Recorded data

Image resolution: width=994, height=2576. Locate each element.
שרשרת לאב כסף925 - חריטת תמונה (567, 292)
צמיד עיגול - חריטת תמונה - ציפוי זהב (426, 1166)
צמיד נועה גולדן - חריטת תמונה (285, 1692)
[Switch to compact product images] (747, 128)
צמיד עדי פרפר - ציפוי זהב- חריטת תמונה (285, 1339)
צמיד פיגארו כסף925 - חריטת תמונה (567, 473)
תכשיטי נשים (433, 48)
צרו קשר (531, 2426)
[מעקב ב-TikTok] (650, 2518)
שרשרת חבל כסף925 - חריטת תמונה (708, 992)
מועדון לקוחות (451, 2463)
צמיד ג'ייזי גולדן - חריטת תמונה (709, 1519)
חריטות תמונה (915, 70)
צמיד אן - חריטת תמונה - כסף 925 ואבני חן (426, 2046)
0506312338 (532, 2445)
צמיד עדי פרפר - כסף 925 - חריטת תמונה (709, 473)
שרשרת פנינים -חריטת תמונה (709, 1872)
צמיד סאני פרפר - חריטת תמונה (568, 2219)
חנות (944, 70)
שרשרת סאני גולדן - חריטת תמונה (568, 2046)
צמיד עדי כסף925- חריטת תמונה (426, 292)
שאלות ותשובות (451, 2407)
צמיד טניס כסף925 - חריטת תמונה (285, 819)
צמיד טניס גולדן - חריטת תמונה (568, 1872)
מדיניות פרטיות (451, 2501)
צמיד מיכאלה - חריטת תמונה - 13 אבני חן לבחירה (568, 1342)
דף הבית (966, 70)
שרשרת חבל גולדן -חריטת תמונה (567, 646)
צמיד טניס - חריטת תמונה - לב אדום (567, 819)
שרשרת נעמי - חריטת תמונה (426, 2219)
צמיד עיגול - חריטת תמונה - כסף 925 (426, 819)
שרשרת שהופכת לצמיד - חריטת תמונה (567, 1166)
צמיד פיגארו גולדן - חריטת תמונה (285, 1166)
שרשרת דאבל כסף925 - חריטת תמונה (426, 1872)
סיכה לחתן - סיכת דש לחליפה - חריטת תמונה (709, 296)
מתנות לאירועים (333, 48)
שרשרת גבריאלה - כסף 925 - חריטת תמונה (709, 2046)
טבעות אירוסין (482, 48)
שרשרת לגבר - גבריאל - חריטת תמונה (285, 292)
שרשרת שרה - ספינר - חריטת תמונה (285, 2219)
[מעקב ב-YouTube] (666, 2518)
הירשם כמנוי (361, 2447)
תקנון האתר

● **Task details**: Print exactly, and only, the lines from the line that contains "צמיד עיגול - חריטת תמונה - ציפוי" through the last line of the records.

● **Reply**:
צמיד עיגול - חריטת תמונה - ציפוי זהב (426, 1166)
צמיד נועה גולדן - חריטת תמונה (285, 1692)
[Switch to compact product images] (747, 128)
צמיד עדי פרפר - ציפוי זהב- חריטת תמונה (285, 1339)
צמיד פיגארו כסף925 - חריטת תמונה (567, 473)
תכשיטי נשים (433, 48)
צרו קשר (531, 2426)
[מעקב ב-TikTok] (650, 2518)
שרשרת חבל כסף925 - חריטת תמונה (708, 992)
מועדון לקוחות (451, 2463)
צמיד ג'ייזי גולדן - חריטת תמונה (709, 1519)
חריטות תמונה (915, 70)
צמיד אן - חריטת תמונה - כסף 925 ואבני חן (426, 2046)
0506312338 (532, 2445)
צמיד עדי פרפר - כסף 925 - חריטת תמונה (709, 473)
שרשרת פנינים -חריטת תמונה (709, 1872)
צמיד סאני פרפר - חריטת תמונה (568, 2219)
חנות (944, 70)
שרשרת סאני גולדן - חריטת תמונה (568, 2046)
צמיד עדי כסף925- חריטת תמונה (426, 292)
שאלות ותשובות (451, 2407)
צמיד טניס כסף925 - חריטת תמונה (285, 819)
צמיד טניס גולדן - חריטת תמונה (568, 1872)
מדיניות פרטיות (451, 2501)
צמיד מיכאלה - חריטת תמונה - 13 אבני חן לבחירה (568, 1342)
דף הבית (966, 70)
שרשרת חבל גולדן -חריטת תמונה (567, 646)
צמיד טניס - חריטת תמונה - לב אדום (567, 819)
שרשרת נעמי - חריטת תמונה (426, 2219)
צמיד עיגול - חריטת תמונה - כסף 925 (426, 819)
שרשרת שהופכת לצמיד - חריטת תמונה (567, 1166)
צמיד פיגארו גולדן - חריטת תמונה (285, 1166)
שרשרת דאבל כסף925 - חריטת תמונה (426, 1872)
סיכה לחתן - סיכת דש לחליפה - חריטת תמונה (709, 296)
מתנות לאירועים (333, 48)
שרשרת גבריאלה - כסף 925 - חריטת תמונה (709, 2046)
טבעות אירוסין (482, 48)
שרשרת לגבר - גבריאל - חריטת תמונה (285, 292)
שרשרת שרה - ספינר - חריטת תמונה (285, 2219)
[מעקב ב-YouTube] (666, 2518)
הירשם כמנוי (361, 2447)
תקנון האתר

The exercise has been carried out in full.